═══ TEXTO PROPORCIONADO

El Valor de la Paternidad

Por: Ignacio Suazo y Vicente Hargous

  1. Introducción

A muchos, incluso dentro del mundo católico, podría llamar la atención la enorme centralidad que la Iglesia Católica da a la familia y la paternidad. Quizás alguien podría preguntarse por qué la Iglesia es tan inflexible al conservar una visión de la familia que a ojos contemporáneos parece obsoleta. ¿No sería mejor simplemente decir que «los tiempos cambian» y que por ende deberíamos dar un aggiornamento, una puesta al día de la doctrina al siglo XXI?Es una crítica frecuente: —¡Tenemos autos y aviones! ¡Tenemos luz eléctrica y computadores! Así como las carretas y las velas quedaron atrás en la oscuridad de la «edad media», de la misma manera debemos dejar atrás esas formas retrógradas de ver la sexualidad y la familia.Parece tentador… la concupiscencia nos tira de la ropa, según la expresión del santo de Hipona en sus Confesiones. A la jerarquía de la Iglesia también le puede seducir la visión exclusivamente humana de facilitar las cosas… ¿no «ganaría» más adeptos con sólo relajar un poco las costumbres sobre el sexto y el noveno mandamiento? ¿No le permitiría gozar de más «aceptación» y «prestigio» en el mundo moderno? Parece que dejar atrás ese «lastre» moral haría todo más fácil a todos. ¿Por qué, entonces, mantener tan tozudamente una definición tan «restrictiva» de familia en el centro de la discusión? ¿No hay acaso temas más importantes —que la Iglesia también reconoce como relevantes—, como la pobreza, las condiciones laborales o el medio ambiente? Incluso si entendemos que la familia y la paternidad son importantes ¿no sería mejor usar conceptos más amplios, que den cabida a todas las situaciones familiares posibles?

La respuesta está en que la Iglesia no existe para alagarse a sí misma, para buscar adeptos, para congraciarse con el mundo, para incrementar su propio prestigio frente a los poderes de nuestro tiempo. La misión de la Iglesia es la salvación de las almas, acatando la Voluntad de Dios, que «quiere que todos los hombres se salven y lleguen al conocimiento de la verdad» (I Tim. II, 4). La verdad es algo que hemos de recibir, de reconocer, y no algo que podamos crear o modificar a nuestro antojo. Existe una verdad del hombre, que solamente se esclarece en el Misterio del Verbo encarnado (cfr. Gaudium et Spes, 22). La fe y moral constituyen un depósito, que la Iglesia solamente administra, del que no puede disponer arbitrariamente… Si la Iglesia buscase adaptarse a los vientos de doctrina, a las modas de cada época, se traicionaría a sí misma, pues llevaría a los hombres a vivir a su gusto, pero no a que tengan Vida y la tengan en abundancia.

══════
═══ ENTRADAS PROPORCIONADAS

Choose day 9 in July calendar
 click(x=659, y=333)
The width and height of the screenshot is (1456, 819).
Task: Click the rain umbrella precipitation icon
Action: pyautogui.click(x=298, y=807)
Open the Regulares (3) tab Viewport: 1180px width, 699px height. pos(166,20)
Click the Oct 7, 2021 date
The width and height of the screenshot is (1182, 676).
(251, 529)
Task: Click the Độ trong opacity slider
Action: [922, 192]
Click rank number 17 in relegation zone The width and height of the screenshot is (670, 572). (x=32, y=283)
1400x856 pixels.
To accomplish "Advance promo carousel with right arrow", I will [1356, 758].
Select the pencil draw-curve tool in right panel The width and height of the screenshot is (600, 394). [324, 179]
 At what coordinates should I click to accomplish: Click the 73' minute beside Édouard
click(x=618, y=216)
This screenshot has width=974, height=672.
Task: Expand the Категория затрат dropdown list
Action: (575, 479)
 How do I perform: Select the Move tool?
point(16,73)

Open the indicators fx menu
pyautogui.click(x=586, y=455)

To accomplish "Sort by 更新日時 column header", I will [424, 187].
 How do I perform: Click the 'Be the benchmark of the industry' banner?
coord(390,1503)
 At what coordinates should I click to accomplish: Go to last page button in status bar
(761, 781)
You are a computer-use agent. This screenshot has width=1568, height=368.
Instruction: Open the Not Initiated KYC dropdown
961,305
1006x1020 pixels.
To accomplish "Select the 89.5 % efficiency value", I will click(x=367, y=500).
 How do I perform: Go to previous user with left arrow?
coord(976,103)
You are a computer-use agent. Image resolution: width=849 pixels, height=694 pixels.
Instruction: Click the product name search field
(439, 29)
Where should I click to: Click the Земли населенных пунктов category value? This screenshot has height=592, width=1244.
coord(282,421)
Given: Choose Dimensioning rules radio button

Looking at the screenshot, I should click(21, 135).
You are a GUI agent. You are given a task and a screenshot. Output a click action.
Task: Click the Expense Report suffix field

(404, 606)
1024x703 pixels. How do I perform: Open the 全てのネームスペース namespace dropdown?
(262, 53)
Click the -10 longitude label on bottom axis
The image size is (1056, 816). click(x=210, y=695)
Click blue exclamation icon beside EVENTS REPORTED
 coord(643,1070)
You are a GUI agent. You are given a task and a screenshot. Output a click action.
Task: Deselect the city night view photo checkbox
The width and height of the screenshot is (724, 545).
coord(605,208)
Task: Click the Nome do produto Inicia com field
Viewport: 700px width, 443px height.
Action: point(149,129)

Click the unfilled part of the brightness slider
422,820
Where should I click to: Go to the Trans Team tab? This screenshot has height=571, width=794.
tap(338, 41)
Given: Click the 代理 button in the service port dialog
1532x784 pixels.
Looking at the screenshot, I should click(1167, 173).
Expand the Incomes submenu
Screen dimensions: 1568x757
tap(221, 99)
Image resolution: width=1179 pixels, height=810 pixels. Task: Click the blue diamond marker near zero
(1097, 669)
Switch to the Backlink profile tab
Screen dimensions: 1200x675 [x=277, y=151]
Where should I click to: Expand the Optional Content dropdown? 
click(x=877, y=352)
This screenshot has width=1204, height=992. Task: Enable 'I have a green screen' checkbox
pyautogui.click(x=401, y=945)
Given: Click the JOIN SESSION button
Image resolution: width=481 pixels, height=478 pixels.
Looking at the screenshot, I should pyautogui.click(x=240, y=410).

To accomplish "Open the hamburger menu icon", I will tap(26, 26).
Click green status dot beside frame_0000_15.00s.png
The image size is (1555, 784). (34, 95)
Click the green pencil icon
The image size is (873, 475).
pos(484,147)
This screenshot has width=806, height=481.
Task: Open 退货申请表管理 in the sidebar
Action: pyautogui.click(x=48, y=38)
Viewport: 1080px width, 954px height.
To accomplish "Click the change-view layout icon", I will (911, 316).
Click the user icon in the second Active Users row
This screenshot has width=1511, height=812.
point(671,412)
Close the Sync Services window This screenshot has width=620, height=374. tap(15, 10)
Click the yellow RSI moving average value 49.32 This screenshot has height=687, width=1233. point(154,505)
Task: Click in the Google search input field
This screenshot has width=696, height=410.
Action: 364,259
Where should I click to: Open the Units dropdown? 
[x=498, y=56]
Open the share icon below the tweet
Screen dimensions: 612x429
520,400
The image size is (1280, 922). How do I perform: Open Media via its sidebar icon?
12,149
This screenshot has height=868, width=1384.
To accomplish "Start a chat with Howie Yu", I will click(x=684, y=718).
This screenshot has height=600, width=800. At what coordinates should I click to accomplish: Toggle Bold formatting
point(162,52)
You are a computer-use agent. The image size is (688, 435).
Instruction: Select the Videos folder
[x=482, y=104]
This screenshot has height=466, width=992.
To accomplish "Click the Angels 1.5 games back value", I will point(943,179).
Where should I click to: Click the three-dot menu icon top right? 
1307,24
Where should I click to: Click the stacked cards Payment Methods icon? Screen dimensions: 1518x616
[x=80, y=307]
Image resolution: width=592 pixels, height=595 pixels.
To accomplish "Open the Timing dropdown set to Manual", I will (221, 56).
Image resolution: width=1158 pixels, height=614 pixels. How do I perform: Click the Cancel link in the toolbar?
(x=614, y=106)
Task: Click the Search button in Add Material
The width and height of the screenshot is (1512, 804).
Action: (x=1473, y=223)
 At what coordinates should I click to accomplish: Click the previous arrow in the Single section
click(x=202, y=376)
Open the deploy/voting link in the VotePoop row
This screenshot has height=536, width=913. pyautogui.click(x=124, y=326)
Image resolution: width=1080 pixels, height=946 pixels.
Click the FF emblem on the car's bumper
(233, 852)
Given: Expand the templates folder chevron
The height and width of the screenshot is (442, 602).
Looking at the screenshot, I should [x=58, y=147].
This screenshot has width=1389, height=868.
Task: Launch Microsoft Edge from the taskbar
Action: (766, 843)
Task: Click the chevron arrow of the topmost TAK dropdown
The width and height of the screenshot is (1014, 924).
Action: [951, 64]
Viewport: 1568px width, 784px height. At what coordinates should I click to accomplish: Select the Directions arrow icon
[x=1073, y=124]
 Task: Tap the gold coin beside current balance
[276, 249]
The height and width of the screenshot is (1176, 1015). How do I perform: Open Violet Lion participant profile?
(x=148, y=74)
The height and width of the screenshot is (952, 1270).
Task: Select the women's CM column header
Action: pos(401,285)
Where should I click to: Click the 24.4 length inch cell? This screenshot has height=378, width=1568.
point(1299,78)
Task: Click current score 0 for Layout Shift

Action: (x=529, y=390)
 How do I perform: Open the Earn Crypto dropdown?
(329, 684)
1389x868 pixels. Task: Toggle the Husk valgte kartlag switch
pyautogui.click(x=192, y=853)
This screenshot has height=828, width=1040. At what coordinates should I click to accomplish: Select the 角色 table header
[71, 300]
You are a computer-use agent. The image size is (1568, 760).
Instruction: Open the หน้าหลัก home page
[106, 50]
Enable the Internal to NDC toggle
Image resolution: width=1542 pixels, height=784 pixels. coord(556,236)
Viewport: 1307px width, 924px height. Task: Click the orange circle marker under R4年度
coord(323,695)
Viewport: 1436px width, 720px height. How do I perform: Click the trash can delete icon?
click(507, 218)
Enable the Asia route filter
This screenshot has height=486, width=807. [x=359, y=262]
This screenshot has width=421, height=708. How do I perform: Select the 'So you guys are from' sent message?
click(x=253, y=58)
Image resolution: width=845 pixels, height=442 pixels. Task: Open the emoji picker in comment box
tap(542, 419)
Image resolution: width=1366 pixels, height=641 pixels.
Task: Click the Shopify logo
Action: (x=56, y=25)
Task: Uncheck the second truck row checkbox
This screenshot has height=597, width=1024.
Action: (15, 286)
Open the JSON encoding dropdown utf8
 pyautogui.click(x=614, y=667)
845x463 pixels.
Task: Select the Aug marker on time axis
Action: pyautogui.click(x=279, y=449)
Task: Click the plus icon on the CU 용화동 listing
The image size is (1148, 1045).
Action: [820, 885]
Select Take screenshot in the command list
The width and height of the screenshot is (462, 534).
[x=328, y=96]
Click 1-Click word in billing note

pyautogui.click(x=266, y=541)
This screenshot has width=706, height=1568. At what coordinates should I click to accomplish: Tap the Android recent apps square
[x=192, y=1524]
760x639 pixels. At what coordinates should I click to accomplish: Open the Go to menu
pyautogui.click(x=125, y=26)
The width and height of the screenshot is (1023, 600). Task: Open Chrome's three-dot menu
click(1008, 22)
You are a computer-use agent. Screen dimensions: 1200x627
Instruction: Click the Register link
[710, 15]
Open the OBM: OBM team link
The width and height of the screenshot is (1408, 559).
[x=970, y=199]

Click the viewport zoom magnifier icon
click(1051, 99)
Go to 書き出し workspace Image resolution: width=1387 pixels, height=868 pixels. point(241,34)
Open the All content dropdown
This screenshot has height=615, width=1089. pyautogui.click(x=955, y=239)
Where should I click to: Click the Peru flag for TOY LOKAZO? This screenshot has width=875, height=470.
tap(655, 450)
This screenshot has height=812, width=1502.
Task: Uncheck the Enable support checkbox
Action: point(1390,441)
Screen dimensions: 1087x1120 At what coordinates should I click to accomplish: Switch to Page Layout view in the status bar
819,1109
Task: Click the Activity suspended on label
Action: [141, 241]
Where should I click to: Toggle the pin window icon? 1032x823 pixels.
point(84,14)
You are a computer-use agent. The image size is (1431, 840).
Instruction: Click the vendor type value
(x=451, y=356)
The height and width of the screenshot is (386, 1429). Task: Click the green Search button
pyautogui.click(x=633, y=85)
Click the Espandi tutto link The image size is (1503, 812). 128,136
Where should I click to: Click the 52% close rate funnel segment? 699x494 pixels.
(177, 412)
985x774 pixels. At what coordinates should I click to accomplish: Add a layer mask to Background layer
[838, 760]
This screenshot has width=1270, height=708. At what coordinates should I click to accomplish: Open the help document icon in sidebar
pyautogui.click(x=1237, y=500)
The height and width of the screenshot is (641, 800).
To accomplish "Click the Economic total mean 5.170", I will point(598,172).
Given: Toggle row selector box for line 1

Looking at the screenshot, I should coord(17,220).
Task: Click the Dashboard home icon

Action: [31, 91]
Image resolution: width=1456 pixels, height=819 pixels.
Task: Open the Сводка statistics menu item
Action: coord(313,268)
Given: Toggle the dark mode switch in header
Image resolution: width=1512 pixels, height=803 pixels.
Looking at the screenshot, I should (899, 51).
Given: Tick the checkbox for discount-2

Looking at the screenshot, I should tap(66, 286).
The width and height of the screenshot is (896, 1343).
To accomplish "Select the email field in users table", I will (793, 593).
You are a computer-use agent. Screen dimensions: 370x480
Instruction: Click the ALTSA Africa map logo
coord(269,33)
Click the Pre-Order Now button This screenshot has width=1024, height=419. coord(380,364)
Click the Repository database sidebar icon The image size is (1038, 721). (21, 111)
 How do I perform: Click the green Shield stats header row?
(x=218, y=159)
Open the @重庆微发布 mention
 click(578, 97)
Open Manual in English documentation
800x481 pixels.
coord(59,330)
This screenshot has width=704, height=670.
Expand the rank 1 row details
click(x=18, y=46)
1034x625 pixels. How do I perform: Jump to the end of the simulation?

══════

EJERCICIOS PROPUESTOS |
1 - Según el texto sobre el valor de la paternidad, ¿por qué la Iglesia no puede adaptar su doctrina a las modas de cada época? Responde en una a tres oraciones.
2 - Prosigue el texto sobre el valor de la paternidad a partir de su última oración.

RESPUESTAS |
1 - Porque su misión es la salvación de las almas y la fe y la moral son un depósito que solo administra y del que no puede disponer arbitrariamente. Si se adaptara a los vientos de doctrina, se traicionaría a sí misma, pues llevaría a los hombres a vivir a su gusto, pero no a que tengan Vida y la tengan en abundancia.

2 -
La familia forma parte del designio de Dios al crear al hombre como imagen suya: por analogía, podemos decir que Dios es una familia, al ser Trino en Personas. Así como la Trinidad son tres personas y un solo Dios, de la misma manera los cónyuges se vuelven una sola carne y dan origen a una comunidad de hijos y padres, llamada a la unidad y pluralidad que existe en Dios. Él quiso que el hombre viviera y creciera en familia: «no es bueno que el hombre esté solo» (Gn. II, 18). El que sea un designio de Dios implica una dirección teleológica, y por ende un orden. Se trata, por tanto, de una familia con unos contornos determinados, que dependen de los fines unitivo y procreativo que señalaba Pablo VI en su encíclica Humanae Vitae.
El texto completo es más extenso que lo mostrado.